- DOCUMENT TEXT:
Using the growth_rate parameter defined in DenseNet, it is made thinner than the normal model. The actual number of parameters is about 1M, which is significantly less than the 7M parameters of the large model.

In [None]:
!rm -rf ./ckpt
!rm -rf ./logs

In [None]:
%%time
tr_ds, vl_ds, ts_ds = get_dataset()

student = create_NN(
    model_name = "student",
    growth_rate = 12,
)

print(f"Training model: {student.name} (# of params: {student.count_params() / 1e+6:.2f}M)")

student.compile(
    optimizer = AdaBeliefOptimizer(
        learning_rate = HPARAMS.init_lr, 
        epsilon = 1e-14,
        weight_decay = 1e-5,
        rectify = True,
        print_change_log = False,
    ),
    loss = tf.keras.losses.SparseCategoricalCrossentropy(from_logits = True), ## 
    metrics = [tf.keras.metrics.SparseCategoricalAccuracy(name = "acc")],
    steps_per_execution = HPARAMS.steps_per_execution,
)

_ = student.fit(
    tr_ds,
    validation_data = vl_ds,
    steps_per_epoch = HPARAMS.steps_per_epoch,
    validation_steps = HPARAMS.validation_steps,
    epochs = HPARAMS.epochs,
    verbose = 0,
    callbacks = get_callbacks(student.name),
)

print("Done.")

# of training data: 50000
# of validation data: 10000
# of test data: 10000

Global batch size: 256
Steps per epoch: 196.0 (total 1960.0 batches)
Validation steps: 40.0 (total 400.0 batches)

Steps per execution: 16

tr_ds.element_spec: [TensorShape([None, 112, 112, 1]), TensorShape([None])]
vl_ds.element_spec: [TensorShape([None, 112, 112, 1]), TensorShape([None])]
ts_ds.element_spec: [TensorShape([None, 112, 112, 1]), TensorShape([None])]

Training model: student (# of params: 1.03M)
Done.
CPU times: user 6min 17s, sys: 31.6 s, total: 6min 48s
Wall time: 7min 42s


In [None]:
latest_student = load_latest_checkpoint(f"./ckpt/{student.name}", growth_rate = 12)

- OBJECTIVE A:
Please reproduce the notebook excerpt word for word, starting at "Steps per execution: 16" and ending at "growth_rate = 12)".
- OBJECTIVE B:
In the notebook excerpt, what wall time is reported for training the student model?
The data that comes after the notebook excerpt has no role in this work.

- EXTRACTED ENTRIES:

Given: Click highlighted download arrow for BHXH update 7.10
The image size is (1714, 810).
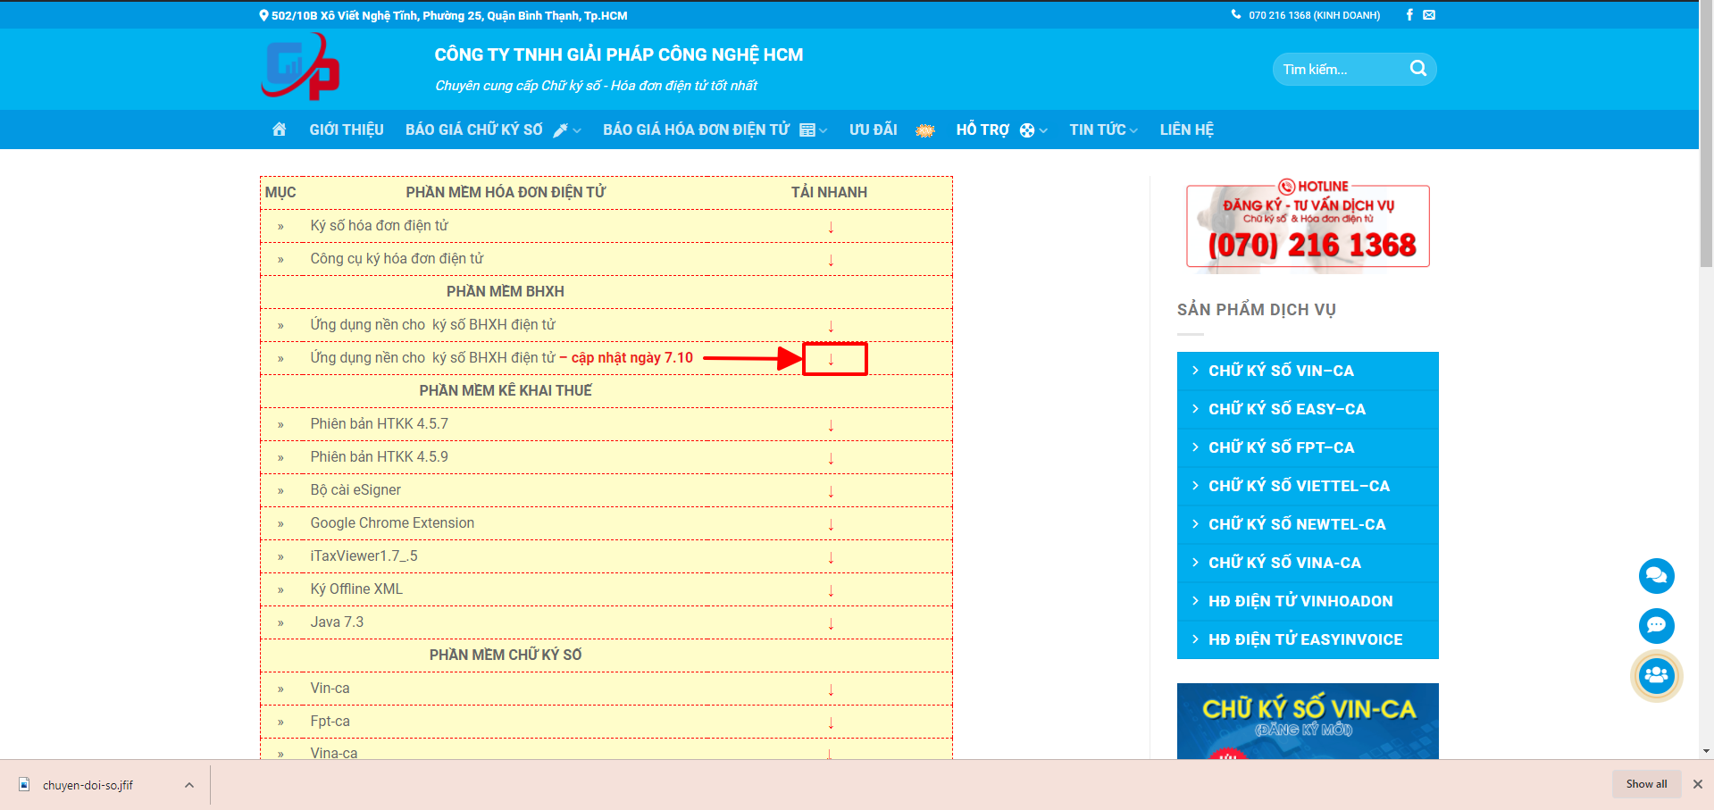Looking at the screenshot, I should (x=832, y=359).
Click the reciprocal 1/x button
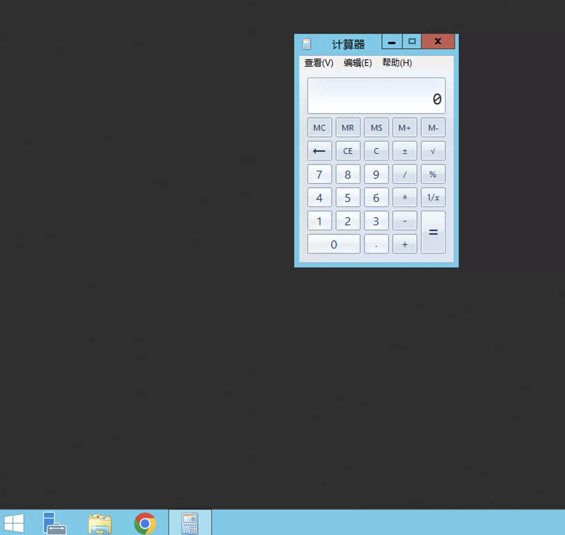 (433, 198)
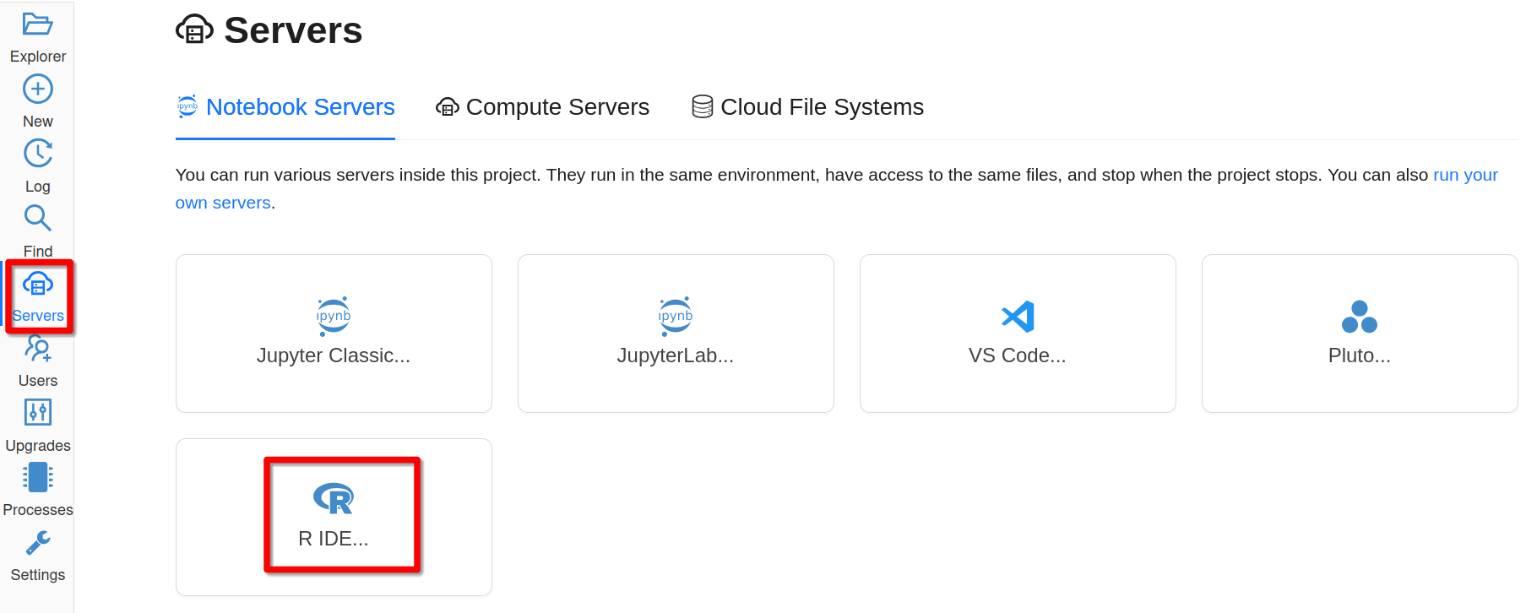Open the Log clock icon
The image size is (1537, 613).
click(37, 154)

- WORKED SOLUTION A:
Steps per execution: 16

tr_ds.element_spec: [TensorShape([None, 112, 112, 1]), TensorShape([None])]
vl_ds.element_spec: [TensorShape([None, 112, 112, 1]), TensorShape([None])]
ts_ds.element_spec: [TensorShape([None, 112, 112, 1]), TensorShape([None])]

Training model: student (# of params: 1.03M)
Done.
CPU times: user 6min 17s, sys: 31.6 s, total: 6min 48s
Wall time: 7min 42s


In [None]:
latest_student = load_latest_checkpoint(f"./ckpt/{student.name}", growth_rate = 12)

- WORKED SOLUTION B:
7min 42s